== Assignment ==
Write out the line that contains "Fellowship Morning Meetings (351, 564)" and every line after it through the end of the entries, exactly as given and with no other lines.

(Data records)
»»

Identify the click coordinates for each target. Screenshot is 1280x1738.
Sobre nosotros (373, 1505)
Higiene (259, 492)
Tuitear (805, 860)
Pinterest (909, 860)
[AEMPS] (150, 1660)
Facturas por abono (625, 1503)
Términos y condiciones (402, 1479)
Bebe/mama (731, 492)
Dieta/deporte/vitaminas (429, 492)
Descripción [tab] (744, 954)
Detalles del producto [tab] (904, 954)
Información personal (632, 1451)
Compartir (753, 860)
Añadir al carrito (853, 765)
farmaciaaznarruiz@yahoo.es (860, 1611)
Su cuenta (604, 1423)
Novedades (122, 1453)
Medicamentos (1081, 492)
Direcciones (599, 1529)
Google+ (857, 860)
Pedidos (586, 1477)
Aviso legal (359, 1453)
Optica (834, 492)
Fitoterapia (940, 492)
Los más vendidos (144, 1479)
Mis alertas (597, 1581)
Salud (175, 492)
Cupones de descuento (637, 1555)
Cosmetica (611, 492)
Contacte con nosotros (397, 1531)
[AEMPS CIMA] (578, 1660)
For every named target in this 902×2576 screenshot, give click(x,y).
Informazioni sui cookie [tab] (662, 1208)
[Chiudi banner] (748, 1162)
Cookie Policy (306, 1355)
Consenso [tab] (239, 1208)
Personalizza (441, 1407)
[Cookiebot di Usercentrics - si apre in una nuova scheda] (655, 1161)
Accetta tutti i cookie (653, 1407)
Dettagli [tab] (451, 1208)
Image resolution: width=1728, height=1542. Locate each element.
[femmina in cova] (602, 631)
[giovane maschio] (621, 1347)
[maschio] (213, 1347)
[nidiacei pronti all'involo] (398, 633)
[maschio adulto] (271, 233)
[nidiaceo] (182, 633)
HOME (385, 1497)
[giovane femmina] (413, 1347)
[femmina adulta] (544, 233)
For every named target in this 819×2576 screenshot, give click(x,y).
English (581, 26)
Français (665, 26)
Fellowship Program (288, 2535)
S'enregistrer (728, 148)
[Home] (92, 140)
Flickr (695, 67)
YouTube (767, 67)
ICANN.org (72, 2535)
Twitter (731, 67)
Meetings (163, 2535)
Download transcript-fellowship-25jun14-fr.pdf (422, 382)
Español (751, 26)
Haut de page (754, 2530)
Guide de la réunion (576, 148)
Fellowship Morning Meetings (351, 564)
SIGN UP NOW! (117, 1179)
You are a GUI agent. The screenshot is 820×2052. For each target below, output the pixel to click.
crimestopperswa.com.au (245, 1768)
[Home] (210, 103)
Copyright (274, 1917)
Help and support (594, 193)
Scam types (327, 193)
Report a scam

««

== Expected answer ==
Fellowship Morning Meetings (351, 564)
SIGN UP NOW! (117, 1179)
You are a GUI agent. The screenshot is 820×2052. For each target below, output the pixel to click.
crimestopperswa.com.au (245, 1768)
[Home] (210, 103)
Copyright (274, 1917)
Help and support (594, 193)
Scam types (327, 193)
Report a scam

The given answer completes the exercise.